課題 A:
本文の次の一文を英語に訳せ：「先月、文部科学省が学校教育における外部人材の活用促進事業の公募について発表しました。」

元私立高校教諭が語る『“複業先生”の意味〜学校教育における外部人材活用と学校のミライ〜

先月、文部科学省が学校教育における外部人材の活用促進事業の公募について発表しました。2020年度から始まる新たな学習指導要領において、「社会に開かれた教育課程」を掲げている中で注目されていることの一つが”学校教育における外部人材活用”です。今回はこの”学校教育における外部人材活用”について、渋谷教育学園渋谷中学高等学校で専任教員を務め、現在は台湾のEdTechスタートアップにてマーケティングを担当されているコーニッグ菅家万里江氏にお話をお伺いしました。

民間人材・フリーランス人材が複業で学校の仕事を探せる、学校教育特化型複業探しプラットフォーム”複業先生”がこれからの学校教育にどんな意味があるのかについてお話をしていただきました。

表示された行:
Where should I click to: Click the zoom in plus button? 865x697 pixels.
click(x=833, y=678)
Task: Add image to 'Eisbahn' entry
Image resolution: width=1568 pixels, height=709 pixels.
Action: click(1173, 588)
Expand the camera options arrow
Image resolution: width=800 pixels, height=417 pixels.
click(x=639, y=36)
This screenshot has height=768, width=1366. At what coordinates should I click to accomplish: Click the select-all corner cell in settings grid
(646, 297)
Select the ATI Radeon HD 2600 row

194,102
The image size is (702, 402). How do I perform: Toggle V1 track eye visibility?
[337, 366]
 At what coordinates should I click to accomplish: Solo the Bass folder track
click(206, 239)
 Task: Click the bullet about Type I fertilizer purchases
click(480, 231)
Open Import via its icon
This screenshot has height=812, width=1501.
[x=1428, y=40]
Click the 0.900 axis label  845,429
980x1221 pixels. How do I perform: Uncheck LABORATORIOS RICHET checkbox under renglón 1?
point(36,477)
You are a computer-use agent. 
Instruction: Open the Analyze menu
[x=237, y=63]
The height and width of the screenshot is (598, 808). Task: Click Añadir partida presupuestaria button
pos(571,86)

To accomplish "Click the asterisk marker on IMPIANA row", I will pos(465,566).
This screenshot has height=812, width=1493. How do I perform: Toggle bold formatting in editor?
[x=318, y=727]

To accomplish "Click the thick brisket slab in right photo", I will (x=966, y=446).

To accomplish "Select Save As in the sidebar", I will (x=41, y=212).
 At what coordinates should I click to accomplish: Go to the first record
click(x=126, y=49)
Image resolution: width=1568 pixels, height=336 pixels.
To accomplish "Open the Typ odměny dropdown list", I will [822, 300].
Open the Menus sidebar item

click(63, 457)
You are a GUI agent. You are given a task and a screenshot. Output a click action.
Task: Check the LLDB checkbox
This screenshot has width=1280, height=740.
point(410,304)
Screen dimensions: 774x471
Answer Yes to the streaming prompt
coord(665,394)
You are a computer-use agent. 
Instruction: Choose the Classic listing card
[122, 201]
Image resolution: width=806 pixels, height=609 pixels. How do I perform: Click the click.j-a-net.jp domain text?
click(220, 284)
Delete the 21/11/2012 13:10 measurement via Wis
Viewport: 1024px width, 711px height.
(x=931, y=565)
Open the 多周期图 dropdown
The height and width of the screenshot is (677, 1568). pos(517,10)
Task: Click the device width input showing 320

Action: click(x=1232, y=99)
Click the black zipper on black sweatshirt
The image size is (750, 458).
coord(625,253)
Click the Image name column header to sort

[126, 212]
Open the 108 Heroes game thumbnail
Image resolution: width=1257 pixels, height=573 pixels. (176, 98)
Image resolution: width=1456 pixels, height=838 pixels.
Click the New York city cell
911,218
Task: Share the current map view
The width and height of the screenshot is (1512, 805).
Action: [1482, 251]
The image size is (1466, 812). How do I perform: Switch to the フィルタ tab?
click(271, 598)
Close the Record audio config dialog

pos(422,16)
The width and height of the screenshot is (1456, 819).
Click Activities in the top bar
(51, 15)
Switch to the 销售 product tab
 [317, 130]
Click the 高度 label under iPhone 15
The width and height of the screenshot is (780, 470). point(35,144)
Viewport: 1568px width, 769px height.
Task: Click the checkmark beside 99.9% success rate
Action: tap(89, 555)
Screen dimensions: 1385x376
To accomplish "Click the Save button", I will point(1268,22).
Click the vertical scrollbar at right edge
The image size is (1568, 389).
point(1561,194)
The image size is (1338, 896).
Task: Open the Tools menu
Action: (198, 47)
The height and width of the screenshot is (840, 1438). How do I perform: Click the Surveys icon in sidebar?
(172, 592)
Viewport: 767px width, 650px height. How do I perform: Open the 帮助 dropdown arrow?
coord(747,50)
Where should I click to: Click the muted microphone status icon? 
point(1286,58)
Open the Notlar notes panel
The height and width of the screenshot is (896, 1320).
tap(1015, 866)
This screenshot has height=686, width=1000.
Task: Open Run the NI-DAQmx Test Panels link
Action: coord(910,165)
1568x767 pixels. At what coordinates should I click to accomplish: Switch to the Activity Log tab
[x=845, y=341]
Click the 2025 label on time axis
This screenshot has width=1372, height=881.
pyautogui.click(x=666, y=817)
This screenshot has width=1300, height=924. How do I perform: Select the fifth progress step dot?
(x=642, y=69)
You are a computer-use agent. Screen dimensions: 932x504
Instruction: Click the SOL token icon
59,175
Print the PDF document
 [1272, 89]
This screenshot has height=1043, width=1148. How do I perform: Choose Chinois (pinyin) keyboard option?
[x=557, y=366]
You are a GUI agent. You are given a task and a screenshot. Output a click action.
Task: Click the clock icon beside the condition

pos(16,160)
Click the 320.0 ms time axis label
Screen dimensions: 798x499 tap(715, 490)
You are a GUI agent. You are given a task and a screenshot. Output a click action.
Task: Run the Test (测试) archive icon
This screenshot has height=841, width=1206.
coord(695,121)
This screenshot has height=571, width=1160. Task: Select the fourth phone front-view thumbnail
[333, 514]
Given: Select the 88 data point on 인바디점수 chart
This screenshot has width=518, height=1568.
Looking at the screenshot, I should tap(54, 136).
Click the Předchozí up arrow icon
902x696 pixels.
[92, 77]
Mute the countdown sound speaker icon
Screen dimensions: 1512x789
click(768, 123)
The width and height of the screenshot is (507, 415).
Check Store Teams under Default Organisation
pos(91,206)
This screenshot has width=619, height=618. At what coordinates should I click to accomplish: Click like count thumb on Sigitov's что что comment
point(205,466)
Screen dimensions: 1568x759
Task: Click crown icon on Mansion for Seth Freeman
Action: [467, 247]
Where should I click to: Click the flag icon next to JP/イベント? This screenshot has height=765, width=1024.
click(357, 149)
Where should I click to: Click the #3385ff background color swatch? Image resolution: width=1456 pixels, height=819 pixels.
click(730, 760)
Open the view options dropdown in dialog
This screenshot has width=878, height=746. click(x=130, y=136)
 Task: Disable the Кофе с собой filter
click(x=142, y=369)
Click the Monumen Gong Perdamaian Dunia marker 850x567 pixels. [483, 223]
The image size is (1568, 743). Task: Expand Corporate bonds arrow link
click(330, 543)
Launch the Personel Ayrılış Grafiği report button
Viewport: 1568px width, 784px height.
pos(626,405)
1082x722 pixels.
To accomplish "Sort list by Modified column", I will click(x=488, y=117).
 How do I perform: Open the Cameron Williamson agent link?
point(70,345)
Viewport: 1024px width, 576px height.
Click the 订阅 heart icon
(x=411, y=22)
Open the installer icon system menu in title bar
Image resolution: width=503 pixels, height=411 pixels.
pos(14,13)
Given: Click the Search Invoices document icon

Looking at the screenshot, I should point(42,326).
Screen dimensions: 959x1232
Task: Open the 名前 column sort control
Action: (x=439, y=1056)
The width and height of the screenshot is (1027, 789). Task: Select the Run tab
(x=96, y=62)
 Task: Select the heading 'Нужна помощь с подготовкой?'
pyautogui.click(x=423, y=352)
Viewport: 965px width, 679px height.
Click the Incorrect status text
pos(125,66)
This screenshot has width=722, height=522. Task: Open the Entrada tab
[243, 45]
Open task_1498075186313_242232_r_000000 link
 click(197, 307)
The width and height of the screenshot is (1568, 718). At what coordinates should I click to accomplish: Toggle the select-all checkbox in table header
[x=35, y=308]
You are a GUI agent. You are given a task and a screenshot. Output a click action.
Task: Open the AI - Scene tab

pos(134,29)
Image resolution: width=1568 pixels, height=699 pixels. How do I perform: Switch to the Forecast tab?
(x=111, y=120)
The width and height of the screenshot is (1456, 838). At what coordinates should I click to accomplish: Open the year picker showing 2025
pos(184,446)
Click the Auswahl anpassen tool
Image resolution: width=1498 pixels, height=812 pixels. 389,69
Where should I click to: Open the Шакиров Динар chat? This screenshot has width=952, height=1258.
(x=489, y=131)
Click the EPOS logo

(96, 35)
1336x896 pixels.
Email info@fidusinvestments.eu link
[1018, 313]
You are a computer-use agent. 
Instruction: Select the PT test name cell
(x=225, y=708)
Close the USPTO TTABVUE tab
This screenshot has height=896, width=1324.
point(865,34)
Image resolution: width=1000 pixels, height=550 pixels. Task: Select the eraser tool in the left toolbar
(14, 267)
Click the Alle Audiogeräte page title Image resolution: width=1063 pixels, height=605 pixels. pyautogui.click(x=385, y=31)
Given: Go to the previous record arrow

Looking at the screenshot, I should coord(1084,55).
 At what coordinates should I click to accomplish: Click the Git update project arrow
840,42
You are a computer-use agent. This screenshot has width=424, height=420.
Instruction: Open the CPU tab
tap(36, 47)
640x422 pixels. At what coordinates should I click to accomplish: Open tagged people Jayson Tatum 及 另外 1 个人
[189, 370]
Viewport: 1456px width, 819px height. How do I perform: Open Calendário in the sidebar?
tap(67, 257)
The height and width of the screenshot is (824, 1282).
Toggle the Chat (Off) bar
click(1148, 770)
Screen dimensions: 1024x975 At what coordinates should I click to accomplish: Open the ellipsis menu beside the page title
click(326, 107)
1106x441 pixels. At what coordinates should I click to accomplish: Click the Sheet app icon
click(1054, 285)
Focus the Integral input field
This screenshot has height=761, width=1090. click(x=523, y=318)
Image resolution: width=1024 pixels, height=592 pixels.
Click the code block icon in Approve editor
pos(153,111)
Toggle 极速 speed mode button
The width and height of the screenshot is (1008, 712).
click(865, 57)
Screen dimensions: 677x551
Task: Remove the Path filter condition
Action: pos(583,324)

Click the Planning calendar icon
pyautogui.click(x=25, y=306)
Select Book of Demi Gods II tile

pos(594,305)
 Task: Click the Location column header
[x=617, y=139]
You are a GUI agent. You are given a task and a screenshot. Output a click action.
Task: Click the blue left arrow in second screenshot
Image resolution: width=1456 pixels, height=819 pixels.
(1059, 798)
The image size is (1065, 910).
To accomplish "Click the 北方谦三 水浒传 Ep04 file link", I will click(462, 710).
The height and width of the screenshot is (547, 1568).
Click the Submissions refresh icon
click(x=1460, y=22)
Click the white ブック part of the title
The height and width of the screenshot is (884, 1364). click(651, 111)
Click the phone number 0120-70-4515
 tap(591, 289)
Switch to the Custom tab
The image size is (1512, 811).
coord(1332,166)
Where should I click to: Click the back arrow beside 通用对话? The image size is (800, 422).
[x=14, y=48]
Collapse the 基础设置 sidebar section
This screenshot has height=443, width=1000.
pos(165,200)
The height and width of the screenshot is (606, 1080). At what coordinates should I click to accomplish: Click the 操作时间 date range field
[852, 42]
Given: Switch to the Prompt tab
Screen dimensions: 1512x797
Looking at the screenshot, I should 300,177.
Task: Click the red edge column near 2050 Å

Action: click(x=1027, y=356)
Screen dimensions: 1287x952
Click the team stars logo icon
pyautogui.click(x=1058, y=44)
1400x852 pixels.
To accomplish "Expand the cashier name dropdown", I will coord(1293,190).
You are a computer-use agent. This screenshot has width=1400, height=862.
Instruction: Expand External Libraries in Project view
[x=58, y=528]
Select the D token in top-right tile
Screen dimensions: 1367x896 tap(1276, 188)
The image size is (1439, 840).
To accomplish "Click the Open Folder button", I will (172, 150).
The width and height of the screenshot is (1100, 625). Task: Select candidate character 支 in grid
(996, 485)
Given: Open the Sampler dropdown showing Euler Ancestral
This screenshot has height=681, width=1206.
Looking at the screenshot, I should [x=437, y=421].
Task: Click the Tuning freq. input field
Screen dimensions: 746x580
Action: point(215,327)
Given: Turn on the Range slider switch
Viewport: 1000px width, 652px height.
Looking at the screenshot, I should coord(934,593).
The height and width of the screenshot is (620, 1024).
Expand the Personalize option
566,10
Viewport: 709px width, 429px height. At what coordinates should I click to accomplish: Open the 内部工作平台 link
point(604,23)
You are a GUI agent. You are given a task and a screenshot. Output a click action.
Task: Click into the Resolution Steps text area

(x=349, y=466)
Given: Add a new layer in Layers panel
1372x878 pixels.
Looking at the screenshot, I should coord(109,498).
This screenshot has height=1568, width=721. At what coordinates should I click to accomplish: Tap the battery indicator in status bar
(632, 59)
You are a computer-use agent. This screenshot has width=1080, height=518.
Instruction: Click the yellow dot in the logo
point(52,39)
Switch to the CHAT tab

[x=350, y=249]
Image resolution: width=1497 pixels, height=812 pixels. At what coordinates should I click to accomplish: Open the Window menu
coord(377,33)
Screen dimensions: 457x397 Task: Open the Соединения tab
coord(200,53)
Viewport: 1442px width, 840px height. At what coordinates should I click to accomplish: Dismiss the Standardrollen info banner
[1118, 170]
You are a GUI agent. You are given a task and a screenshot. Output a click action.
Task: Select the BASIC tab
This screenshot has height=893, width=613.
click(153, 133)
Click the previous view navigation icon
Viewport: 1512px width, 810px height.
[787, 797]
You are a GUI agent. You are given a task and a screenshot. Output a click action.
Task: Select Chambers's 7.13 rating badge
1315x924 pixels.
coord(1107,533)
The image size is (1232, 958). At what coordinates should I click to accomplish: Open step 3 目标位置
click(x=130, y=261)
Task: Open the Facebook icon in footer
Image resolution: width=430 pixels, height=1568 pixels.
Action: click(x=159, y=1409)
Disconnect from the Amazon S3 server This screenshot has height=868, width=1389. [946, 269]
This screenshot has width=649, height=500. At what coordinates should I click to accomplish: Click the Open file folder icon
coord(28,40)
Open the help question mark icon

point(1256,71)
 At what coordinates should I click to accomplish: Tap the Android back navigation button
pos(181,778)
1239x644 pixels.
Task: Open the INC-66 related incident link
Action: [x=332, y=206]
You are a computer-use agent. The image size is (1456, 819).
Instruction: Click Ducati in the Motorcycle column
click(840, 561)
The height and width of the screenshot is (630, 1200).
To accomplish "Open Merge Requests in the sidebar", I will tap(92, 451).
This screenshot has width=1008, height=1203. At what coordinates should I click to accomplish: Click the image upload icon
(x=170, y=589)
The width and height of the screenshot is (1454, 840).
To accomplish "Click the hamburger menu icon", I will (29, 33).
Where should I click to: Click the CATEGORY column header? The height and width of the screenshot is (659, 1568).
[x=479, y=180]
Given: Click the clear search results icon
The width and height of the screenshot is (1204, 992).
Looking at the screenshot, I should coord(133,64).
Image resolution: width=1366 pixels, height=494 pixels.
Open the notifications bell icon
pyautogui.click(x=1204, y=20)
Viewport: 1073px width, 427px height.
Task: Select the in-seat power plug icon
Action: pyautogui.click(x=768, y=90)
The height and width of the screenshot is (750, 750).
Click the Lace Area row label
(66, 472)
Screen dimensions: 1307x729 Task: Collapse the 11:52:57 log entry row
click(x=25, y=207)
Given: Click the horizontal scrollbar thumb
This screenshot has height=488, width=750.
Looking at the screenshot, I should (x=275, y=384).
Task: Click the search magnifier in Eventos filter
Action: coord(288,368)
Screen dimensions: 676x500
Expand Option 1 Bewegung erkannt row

課題 B:
上に示した行のうち、「The height and width of the screenshot is (547, 1568).」を含む行から「The height and width of the screenshot is (884, 1364).」を含む行までを一字一句そのまま書き写せ。両端の行も含める。

回答 A:
Last month, the Ministry of Education, Culture, Sports, Science and Technology announced a public call for applications for a project to promote the use of external personnel in school education.

回答 B:
The height and width of the screenshot is (547, 1568).
Click the Submissions refresh icon
click(x=1460, y=22)
Click the white ブック part of the title
The height and width of the screenshot is (884, 1364). click(651, 111)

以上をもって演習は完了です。